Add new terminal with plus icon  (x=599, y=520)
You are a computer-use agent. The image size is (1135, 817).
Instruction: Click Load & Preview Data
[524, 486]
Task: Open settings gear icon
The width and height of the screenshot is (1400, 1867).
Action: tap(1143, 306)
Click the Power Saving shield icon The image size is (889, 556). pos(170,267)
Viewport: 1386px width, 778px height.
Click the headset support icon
---------------
- **WHAT YOU SHOULD DO**
Copy out all the lines of the records that include "size".

- **PROBLEM SOLUTION**
You are a computer-use agent. The image size is (1135, 817).
Click the Power Saving shield icon The image size is (889, 556). pos(170,267)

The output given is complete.